I was going out of my mind, not knowing if she was alive or dead, he reminded himself.
He'd fought his way out the front door towards the minivan. He was so pumped up on adrenaline and caffeine at the time that he hadn't stopped to think much about what he was doing. It was only after he'd gotten to the van, started it up, and backed into the middle of the street—knocking over several of his newly transformed neighbors in the process—that he started processing what he was seeing. They weren't just random strangers hunting him down. These were people he'd known for years, people he'd become close to since his dad took the job at Lockheed, after quitting Boeing, and moving the family from the suburbs of Chicago to the perennially sunny streets of Pasadena.
I remember being worried about making new friends, he thought. I gave my parents so much shit about it all. If I could have known what was waiting for me, I would have been willing to leave all my shit behind, or even burn it.

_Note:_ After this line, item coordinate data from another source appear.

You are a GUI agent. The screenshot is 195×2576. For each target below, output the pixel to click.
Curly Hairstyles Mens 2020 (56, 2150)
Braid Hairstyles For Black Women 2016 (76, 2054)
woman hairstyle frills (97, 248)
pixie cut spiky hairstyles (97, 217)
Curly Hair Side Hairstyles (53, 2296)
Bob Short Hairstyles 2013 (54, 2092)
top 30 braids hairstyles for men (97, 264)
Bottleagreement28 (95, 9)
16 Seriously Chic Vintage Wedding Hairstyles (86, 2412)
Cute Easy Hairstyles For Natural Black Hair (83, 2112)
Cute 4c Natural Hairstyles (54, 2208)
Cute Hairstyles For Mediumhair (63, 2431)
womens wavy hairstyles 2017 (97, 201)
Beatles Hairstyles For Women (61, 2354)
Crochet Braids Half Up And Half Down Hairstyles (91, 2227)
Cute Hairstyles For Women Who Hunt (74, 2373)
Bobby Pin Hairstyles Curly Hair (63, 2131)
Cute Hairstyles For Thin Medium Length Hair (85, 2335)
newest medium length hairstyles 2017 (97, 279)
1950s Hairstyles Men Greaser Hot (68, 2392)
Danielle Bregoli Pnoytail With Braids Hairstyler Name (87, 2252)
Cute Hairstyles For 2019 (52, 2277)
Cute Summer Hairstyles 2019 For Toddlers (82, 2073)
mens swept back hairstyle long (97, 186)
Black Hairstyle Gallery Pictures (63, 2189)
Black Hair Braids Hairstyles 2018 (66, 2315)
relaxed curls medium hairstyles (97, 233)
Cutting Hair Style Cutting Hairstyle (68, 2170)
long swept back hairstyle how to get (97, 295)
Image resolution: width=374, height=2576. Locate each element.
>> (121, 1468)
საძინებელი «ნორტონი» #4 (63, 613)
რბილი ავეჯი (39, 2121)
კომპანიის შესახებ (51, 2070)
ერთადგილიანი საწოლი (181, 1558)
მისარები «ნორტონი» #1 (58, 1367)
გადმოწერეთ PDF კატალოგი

It wasn't just Emily that he'd grown to love. His new neighborhood was like something out of a Disney Channel show, with themed block get-togethers, street hockey and baseball games, skateboard launch ramps, summer barbeques, and frequent pool parties. There was always something going on. During Halloween, they shut down the whole area to create the spookiest haunted house show in Southern California. They shut it down once more during Christmas, and set up their own version of the fabled Candy Cane Lane—with guided block tours, fake snow made from shredded plastic, hot cocoa, and loud Christmas caroling—during the entire month of December. Each family tried to outdo the next with the brilliance of their lights and decorations. Christmas day, they all played together out on the hot asphalt with their new toys like one big happy family, and not a single snowflake in sight. A week later, groups from the neighborhood would camp out side-by-side overnight in tents to ensure everyone had the best seats for the Rose Parade on New Year's Day. The thought that things would never be the same again, that those days were all over, made his stomach churn.